**EXTRAIT DU TEXTE**
******************************

Le 13 novembre aura scellé la mort de la théorie des loups solitaires, forgée par les autorités après les attentats de Mohamed Merah, il y a plus de trois ans.

Pour justifier son incapacité à détecter le profil du terroriste toulousain et à prévenir son passage à l’acte, les forces antiterroristes et le pouvoir sarkozyste de l’époque avaient alors soutenu que Merah, dans la mesure où il agissait seul, s’était rendu totalement indécelable par l’appareil antiterroriste français. Effectivement, les investigations poussées menées pendant plus d’un an dans la région toulousaine n’avaient jamais permis de d’identifier la moindre cellule terroriste de soutien. Seul le frère aîné de Merah, présent lors du vol du scooter qui servira pendant ses massacres, avait été incriminé. Et le passage, avéré, de Merah dans les zones tribales afghanes, tout comme ses liens avec un lieutenant de Ben Laden sur place, avaient été assez largement minorées par les autorités.

******************************

**LIGNES DE DONNÉES**
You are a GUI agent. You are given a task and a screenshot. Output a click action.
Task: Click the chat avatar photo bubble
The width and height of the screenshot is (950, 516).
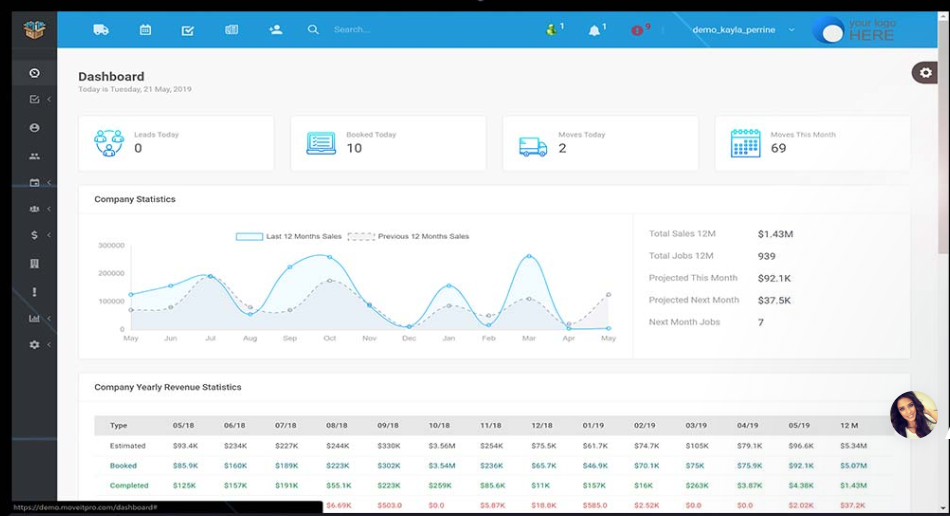(913, 415)
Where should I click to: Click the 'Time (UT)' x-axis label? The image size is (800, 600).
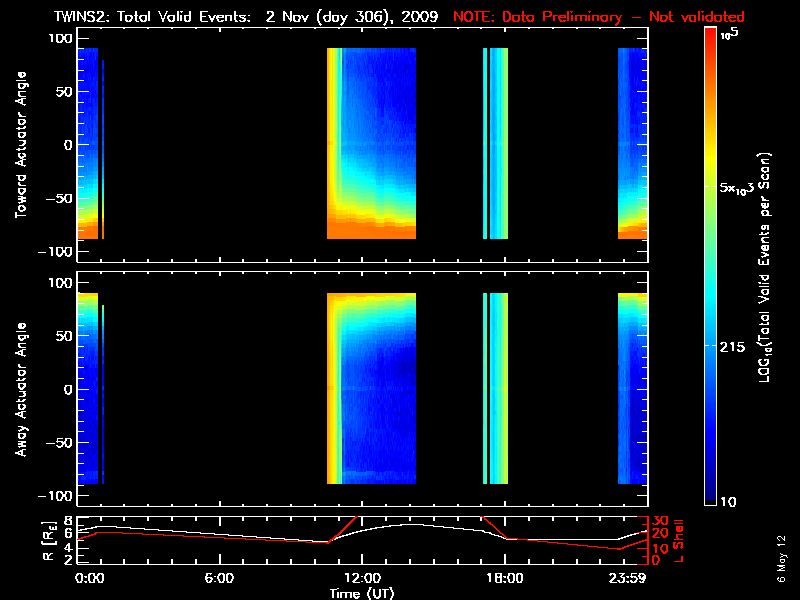[363, 593]

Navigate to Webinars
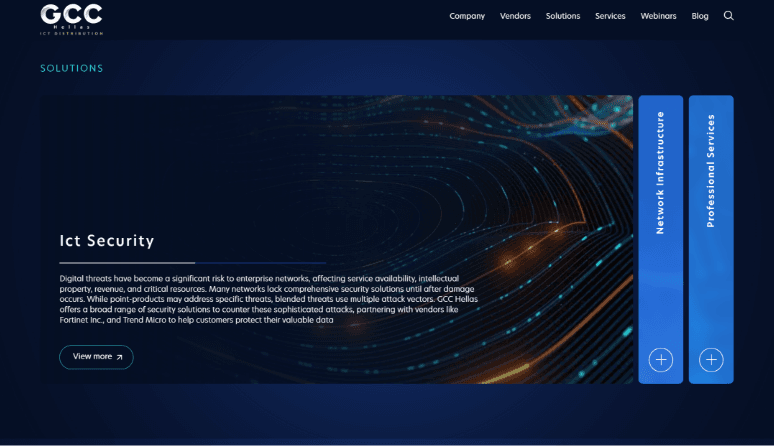(658, 16)
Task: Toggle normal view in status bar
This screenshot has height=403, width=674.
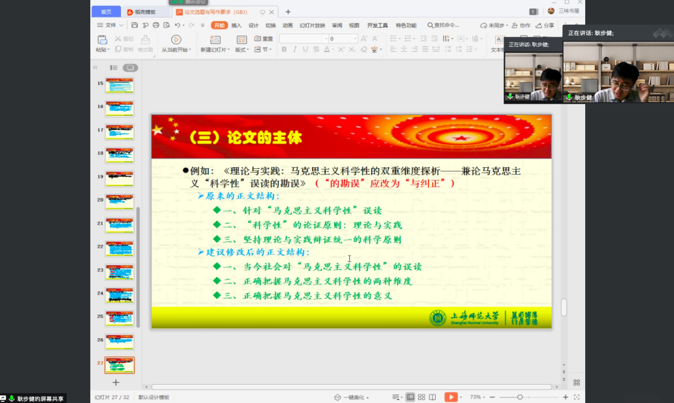Action: coord(410,397)
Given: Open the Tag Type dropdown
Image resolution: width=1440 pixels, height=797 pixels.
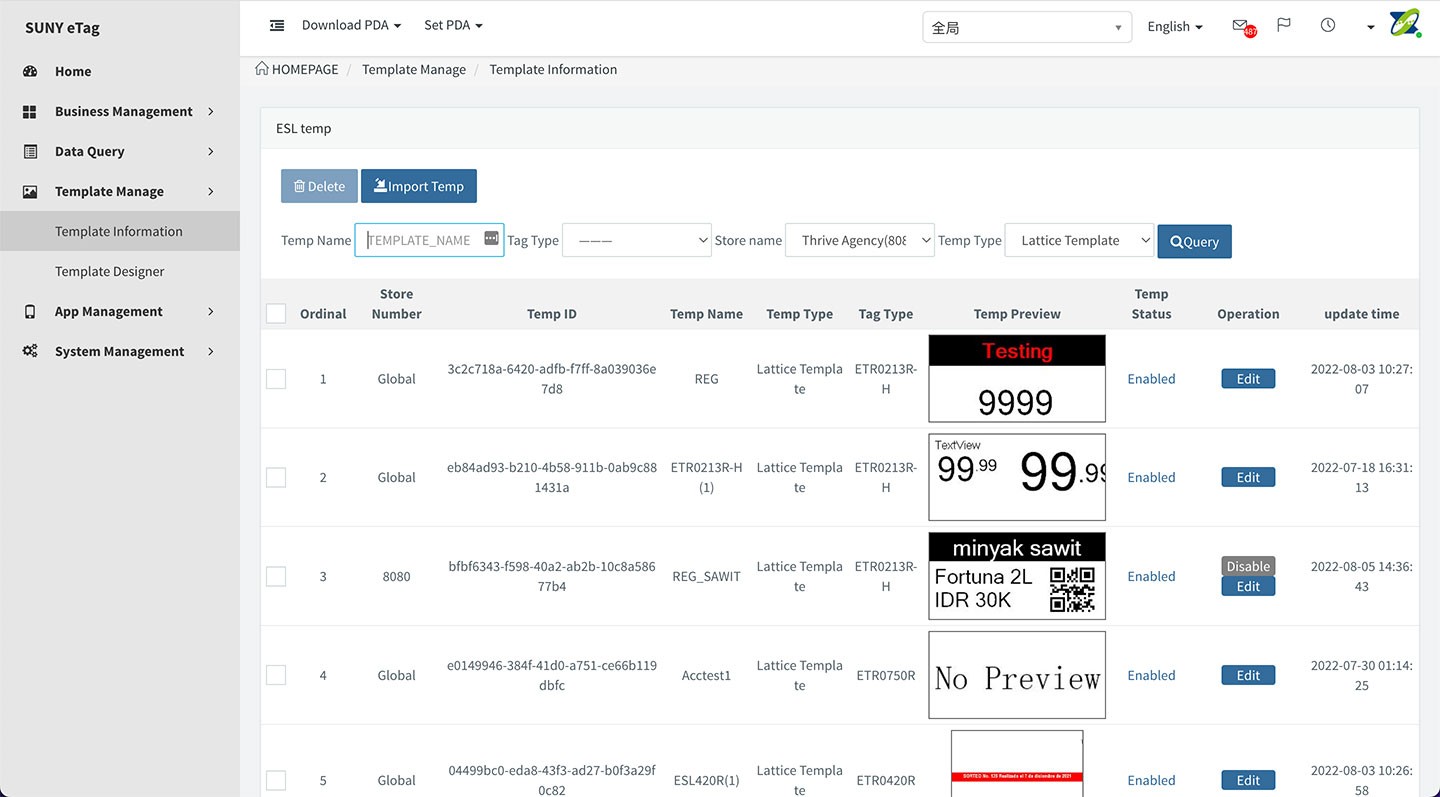Looking at the screenshot, I should pyautogui.click(x=637, y=241).
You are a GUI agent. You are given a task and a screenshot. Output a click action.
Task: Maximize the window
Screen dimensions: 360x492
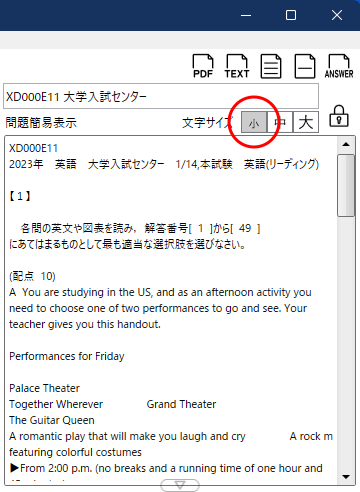point(291,15)
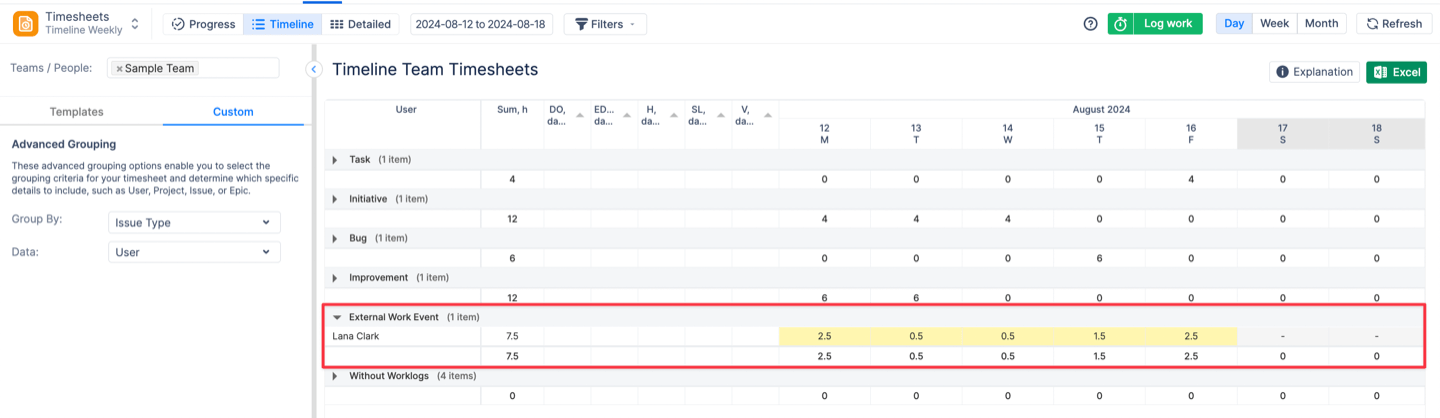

******************************

**CONSIGNES DE TRAVAIL**
**a.** Selon l'extrait sur la théorie des loups solitaires, pourquoi les forces antiterroristes et le pouvoir de l'époque ont-ils affirmé que Merah, parce qu'il agissait seul, était resté indécelable ? Répondez en une à trois phrases.
**b.** Dans les lignes de données, recopiez mot pour mot le passage qui va de la ligne contenant « Task: Toggle normal view in status bar » jusqu'à la fin de ces lignes, bornes incluses, sans reproduire les images.

**RÉSULTATS PAR EXERCICE**
**a.** Ils l'ont affirmé pour justifier leur incapacité à détecter le profil du terroriste toulousain et à empêcher son passage à l'acte.

**b.**
Task: Toggle normal view in status bar
This screenshot has height=403, width=674.
Action: coord(410,397)
Given: Open the Tag Type dropdown
Image resolution: width=1440 pixels, height=797 pixels.
Looking at the screenshot, I should pyautogui.click(x=637, y=241).
You are a GUI agent. You are given a task and a screenshot. Output a click action.
Task: Maximize the window
Screen dimensions: 360x492
point(291,15)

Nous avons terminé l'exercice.